The letter from Vazquez begins by reminding the Congressional leaders – Speaker of the House Nancy Pelosi (D-CA), House Minority Leader Kevin McCarthy (R-CA), Senate Minority Leader Chuck Schumer (D-NY), and Senate Majority Leader Mitch McConnell (R-KY) – that a current Continuing Resolution (CR) funds Medicaid for Puerto Rico (and the other territories) without requiring a state match for federal funding. This CR will end on December 20th. At that point, Puerto Rico will begin using its capped Medicaid funds for next year earlier than expected.
Under this scenario, the next Medicaid cliff could come along, the Governor says, “as soon as the first week of February 2020.” After that time, she continued, “Puerto Rico will then have to fund its Medicaid program entirely with territory funds.”
The next Medicaid cliff?
Medicaid pays States as much as they need to care for their citizens. Even if there are greater needs in a State following a natural disaster or unusual disease outbreak, the federal government additional assistance kicks in automatically and the U.S. continues paying the usual percentage of the Medicaid funds for that State.

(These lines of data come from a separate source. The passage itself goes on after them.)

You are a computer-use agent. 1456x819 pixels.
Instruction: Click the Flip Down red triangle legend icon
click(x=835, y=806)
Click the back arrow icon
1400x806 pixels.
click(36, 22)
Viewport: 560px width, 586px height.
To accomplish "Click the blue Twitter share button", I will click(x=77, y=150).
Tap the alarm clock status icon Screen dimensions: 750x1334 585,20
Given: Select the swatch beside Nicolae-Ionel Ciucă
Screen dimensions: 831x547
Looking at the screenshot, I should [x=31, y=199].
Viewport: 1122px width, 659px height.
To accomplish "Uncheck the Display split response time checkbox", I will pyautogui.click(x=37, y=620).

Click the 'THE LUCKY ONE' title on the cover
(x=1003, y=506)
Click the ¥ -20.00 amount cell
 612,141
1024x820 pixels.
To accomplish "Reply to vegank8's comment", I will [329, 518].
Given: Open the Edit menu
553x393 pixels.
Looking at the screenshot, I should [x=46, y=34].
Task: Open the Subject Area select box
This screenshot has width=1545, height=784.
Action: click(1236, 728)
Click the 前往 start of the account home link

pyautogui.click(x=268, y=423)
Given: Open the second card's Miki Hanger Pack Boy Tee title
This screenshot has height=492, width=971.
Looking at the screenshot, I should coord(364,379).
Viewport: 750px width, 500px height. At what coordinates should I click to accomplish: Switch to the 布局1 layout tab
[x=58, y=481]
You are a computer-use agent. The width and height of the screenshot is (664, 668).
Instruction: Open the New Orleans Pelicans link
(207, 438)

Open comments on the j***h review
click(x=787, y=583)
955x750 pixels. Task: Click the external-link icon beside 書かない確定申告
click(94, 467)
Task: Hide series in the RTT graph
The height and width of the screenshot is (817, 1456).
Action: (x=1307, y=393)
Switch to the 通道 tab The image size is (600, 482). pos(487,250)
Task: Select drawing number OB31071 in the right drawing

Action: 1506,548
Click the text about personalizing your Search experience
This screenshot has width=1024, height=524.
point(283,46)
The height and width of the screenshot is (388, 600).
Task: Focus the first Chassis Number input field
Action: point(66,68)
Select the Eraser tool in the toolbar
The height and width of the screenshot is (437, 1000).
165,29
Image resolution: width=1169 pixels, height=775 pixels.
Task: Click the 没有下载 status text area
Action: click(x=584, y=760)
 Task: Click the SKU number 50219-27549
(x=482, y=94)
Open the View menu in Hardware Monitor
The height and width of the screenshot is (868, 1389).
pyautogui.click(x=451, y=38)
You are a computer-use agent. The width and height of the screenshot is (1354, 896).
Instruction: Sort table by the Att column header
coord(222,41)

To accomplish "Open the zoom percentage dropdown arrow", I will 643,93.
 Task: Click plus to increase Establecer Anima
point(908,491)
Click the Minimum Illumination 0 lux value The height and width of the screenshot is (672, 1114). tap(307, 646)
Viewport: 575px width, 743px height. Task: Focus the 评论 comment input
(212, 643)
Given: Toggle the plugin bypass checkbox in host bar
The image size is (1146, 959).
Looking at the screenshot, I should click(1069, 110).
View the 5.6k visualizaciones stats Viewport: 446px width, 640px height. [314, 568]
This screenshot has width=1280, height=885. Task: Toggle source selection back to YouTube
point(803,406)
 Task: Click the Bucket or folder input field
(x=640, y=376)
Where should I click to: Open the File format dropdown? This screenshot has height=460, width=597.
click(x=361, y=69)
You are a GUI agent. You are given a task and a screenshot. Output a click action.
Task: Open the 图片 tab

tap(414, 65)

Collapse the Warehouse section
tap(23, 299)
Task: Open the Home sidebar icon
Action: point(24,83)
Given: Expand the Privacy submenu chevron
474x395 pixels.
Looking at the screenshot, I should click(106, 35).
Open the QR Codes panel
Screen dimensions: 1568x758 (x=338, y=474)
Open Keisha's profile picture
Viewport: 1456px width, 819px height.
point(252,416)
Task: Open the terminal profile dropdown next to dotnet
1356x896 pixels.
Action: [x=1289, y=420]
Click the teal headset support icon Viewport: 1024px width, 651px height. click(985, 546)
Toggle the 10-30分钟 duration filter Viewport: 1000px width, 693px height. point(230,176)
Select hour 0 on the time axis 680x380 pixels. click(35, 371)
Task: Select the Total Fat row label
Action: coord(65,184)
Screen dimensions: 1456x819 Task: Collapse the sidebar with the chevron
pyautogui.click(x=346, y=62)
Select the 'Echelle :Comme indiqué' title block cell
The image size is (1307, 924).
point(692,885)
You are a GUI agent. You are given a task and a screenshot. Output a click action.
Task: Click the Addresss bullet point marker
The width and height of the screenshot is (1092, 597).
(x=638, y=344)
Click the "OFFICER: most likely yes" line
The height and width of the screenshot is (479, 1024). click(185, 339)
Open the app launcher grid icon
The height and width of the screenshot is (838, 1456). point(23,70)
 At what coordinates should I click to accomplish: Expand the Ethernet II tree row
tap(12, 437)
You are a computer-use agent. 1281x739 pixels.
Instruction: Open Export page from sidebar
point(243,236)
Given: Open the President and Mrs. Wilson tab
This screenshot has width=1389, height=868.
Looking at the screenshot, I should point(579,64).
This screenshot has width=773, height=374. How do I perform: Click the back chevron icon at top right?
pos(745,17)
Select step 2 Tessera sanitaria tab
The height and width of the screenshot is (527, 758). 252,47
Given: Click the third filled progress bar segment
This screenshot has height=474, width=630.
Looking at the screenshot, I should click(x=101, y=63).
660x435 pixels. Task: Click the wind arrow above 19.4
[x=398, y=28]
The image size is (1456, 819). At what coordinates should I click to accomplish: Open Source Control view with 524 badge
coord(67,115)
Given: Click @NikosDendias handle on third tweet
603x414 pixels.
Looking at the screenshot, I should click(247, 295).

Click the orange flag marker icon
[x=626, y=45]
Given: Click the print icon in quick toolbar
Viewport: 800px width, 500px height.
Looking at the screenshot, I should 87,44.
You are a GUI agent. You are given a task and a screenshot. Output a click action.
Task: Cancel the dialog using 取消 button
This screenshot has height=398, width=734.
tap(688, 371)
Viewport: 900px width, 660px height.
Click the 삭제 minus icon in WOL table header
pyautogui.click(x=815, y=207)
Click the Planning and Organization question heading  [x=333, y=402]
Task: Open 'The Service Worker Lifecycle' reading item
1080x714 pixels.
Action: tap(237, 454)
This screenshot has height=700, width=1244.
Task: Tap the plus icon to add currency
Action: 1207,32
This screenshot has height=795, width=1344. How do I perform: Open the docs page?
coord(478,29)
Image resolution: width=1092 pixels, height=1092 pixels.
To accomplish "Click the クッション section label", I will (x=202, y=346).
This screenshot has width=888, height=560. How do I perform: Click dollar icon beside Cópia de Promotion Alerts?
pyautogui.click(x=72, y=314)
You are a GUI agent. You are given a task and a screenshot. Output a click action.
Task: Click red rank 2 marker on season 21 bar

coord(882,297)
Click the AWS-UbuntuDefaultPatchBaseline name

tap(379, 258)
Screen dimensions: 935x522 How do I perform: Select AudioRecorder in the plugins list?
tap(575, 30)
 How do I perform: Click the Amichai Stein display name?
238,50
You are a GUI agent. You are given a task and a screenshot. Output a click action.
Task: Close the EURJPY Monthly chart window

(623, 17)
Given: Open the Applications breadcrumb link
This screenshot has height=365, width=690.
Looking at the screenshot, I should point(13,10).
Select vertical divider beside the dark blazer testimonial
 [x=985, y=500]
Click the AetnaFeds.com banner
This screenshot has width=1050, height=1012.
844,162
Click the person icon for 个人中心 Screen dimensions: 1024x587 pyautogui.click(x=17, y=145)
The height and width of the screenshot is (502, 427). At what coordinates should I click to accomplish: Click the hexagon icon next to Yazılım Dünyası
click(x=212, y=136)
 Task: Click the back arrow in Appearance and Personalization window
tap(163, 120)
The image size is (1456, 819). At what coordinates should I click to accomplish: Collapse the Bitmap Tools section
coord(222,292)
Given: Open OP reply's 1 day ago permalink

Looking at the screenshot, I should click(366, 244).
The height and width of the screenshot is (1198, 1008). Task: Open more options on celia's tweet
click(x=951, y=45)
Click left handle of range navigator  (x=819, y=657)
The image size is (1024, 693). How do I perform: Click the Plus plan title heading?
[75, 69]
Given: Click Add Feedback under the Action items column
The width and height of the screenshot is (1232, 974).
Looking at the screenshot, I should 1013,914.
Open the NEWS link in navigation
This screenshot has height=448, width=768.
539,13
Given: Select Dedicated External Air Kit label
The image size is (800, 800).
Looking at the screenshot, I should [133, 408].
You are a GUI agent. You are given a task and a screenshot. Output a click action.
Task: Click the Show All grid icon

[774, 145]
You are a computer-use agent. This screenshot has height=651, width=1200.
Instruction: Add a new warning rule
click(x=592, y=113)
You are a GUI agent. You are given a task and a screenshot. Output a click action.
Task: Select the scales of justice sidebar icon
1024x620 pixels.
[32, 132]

Since Puerto Rico has a cap on Medicaid funding, however, the federal government just quits paying when the cap is reached, and Puerto Rico has to come up with all the funds needed thereafter. The result is inevitably a Medicaid cliff — a date on which Puerto Rico will have no more Medicaid funding.
Congress has responded in the past by coming up with a temporary fix which moves the new Medicaid cliff out into the future, when the process begins again. Puerto Rico can’t negotiate with providers or make realistic plans for the future because funding is always uncertain.
Since Hurricane Maria, the situation is even worse. As Governor Vazquez explained in her letter, “The U.S. citizens of Puerto Rico have faced drastic challenges in recent years from the debt crisis to the severe storm damage from Hurricanes Irma and Maria in the fall of 2017. These hardships have caused a serious disruption of services at hospitals and other medical facilities because of an exodus of providers from the Island, and infrastructure damage, which in some circumstances is so dire it has increased the risk of infectious diseases caused by unsanitary conditions.”
“Medicaid is designed to treat our nation’s most vulnerable populations, including low-income families, the elderly, children, and individuals with disabilities,” the Governor continued. “Without proper federal Medicaid funding, there will be a reduction of health care services, exacerbating the ongoing medical crisis, and making Puerto Rico’s long-term prosperity harder to attain.”
The letter concludes with a request to “include adequate funding for Puerto Rico’s Medicaid program in any possible CR enacted past the December 20th deadline of the current CR.”